**Bloque de texto**.
Una vecina en la cuadra quería que todos los chiquillos fuéramos médicos cuando grandes. Por aquel entonces la vida era más tranquila; quizás ella no sabía que para serlo se necesitan unas agallas “tremendas”, y no basta usar batas blancas si por dentro no luce igual el alma.
A nadie le gustaba ser médico; la vida demostró que cada cual tenía su lugar reservado: picando caña, llenándose las manos de tiza, escribiendo cuartillas, manejando el camión del helado o dirigiendo.
Pero a muy pocos se nos olvidaron aquellos salones con dibujos y muñecos adornando filosas agujas, camillas, algodones con alcohol y el hilo que empataba los trozos cuando nos caíamos de la mata de abuela Yeye. Eran las consultas del hospital José Ramón Martínez Álvarez, en Guanajay, subiendo una lomita incómoda a la derecha, hoy convertido en pediátrico provincial.
Allí estaba sentada, con su cuño, recetas y estetoscopio, una de las doctoras más queridas por los guanajayenses. Y no es porque obtuviera un Nobel o haya descubierto vacunas, sino por la suavidad en su carácter, paciencia a borbotones… y pocas probabilidades de equivocarse. Aun así, sería capaz de enmendar cualquier falta para enviarnos a casa sanos y salvos: ¡a acabar en el barrio de nuevo!
Sorprendido, la encontré días atrás recorriendo los pasillos de esta institución que también hace frente al coronavirus. Caridad Cejas Amate acumula 20 años como pediatra. Cumplió misión internacionalista en Timor Leste, y ahora —nunca cansada de tanto recorrer— nos cuenta que atendió al primer caso positivo de COVID-19 en el hospital.
Su rostro, como el de sus compañeros, está cubierto para que las “casualidades” no rebasen los límites de la sala. Se le ve intrépida y sin cansancio. Sigue entre sus papeles, pero preocupada; como diría Yogi Berra, esto no se acaba hasta que se acaba, y mantenernos alerta seguirá siendo la mejor manera de vencer.

**Datos para revisión**.
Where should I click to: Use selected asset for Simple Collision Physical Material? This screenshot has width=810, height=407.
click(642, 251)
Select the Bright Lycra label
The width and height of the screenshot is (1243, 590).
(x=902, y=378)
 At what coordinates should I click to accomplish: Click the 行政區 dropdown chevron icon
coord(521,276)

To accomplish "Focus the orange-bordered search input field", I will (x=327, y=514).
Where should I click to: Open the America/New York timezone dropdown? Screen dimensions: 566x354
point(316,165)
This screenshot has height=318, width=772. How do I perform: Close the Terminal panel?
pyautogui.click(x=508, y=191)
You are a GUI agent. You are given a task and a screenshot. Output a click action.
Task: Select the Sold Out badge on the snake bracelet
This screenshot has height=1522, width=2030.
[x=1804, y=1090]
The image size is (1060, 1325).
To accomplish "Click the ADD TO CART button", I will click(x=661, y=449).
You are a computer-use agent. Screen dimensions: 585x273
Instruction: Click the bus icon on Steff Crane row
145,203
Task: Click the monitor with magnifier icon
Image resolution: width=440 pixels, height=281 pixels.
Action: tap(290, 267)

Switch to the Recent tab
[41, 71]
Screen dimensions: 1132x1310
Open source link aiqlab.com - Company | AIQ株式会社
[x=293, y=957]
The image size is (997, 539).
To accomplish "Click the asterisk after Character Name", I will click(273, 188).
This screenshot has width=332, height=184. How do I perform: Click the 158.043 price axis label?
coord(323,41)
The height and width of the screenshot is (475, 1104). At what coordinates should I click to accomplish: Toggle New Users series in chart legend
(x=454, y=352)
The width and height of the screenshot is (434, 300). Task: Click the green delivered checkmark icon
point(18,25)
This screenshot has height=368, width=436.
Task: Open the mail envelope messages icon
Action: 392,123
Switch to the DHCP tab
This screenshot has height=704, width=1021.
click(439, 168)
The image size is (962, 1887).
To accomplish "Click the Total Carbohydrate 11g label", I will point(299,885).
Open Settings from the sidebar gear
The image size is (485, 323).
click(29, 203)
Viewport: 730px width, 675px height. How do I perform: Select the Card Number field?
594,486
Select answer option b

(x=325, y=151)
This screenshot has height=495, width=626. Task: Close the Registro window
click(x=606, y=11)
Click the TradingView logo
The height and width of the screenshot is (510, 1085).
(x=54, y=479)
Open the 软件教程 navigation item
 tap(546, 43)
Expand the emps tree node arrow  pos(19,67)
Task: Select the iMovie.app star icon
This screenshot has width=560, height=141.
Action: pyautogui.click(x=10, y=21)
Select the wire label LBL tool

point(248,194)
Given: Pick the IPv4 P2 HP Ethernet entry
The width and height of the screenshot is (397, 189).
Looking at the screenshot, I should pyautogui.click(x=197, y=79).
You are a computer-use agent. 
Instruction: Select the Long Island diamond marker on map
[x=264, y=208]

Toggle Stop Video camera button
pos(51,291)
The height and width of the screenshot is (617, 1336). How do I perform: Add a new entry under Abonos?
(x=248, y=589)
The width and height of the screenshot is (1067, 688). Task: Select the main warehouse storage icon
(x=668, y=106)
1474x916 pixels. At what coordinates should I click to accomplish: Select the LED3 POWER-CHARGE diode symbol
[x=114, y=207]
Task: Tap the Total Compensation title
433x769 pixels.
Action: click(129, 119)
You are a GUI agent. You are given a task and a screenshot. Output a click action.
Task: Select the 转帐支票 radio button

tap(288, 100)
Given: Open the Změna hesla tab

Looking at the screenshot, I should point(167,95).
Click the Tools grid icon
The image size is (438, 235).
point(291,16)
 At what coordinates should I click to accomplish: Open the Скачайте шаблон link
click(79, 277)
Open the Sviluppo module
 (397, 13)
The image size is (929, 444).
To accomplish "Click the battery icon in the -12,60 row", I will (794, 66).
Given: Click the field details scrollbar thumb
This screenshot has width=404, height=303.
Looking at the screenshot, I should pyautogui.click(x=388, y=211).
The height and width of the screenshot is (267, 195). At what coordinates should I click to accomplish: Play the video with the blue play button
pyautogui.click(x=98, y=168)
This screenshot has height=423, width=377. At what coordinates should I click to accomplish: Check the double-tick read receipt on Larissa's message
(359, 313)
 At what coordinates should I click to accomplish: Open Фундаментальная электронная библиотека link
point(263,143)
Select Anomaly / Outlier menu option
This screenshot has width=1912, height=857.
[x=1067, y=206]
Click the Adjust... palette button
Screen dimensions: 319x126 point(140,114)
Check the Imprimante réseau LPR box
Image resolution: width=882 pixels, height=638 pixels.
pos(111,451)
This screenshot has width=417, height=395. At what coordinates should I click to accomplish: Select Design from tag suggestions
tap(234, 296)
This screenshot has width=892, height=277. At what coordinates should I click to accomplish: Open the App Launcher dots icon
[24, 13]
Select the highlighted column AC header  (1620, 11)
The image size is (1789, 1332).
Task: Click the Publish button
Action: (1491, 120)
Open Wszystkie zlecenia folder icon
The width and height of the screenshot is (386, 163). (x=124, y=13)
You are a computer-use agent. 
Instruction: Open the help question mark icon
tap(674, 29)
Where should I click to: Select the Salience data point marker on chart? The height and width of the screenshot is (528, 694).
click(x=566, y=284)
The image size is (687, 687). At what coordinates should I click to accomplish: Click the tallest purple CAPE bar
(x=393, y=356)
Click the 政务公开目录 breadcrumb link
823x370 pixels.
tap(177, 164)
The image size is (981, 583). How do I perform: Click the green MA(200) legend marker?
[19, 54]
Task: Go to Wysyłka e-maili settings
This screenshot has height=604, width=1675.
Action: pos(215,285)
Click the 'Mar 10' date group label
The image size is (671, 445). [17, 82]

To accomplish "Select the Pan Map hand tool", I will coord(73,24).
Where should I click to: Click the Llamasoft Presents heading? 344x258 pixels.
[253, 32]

**Detalles del ejercicio**.
Responde estas preguntas sobre el texto de la pediatra de Guanajay:
1. ¿Cuántos años acumula Caridad Cejas Amate como pediatra?
2. ¿Dónde cumplió misión internacionalista?
3. ¿En qué está convertido hoy el hospital José Ramón Martínez Álvarez?
Los registros no hacen falta para resolver nada de este ejercicio.

**Respuesta obtenida**.
1. 20 años.
2. En Timor Leste.
3. En pediátrico provincial.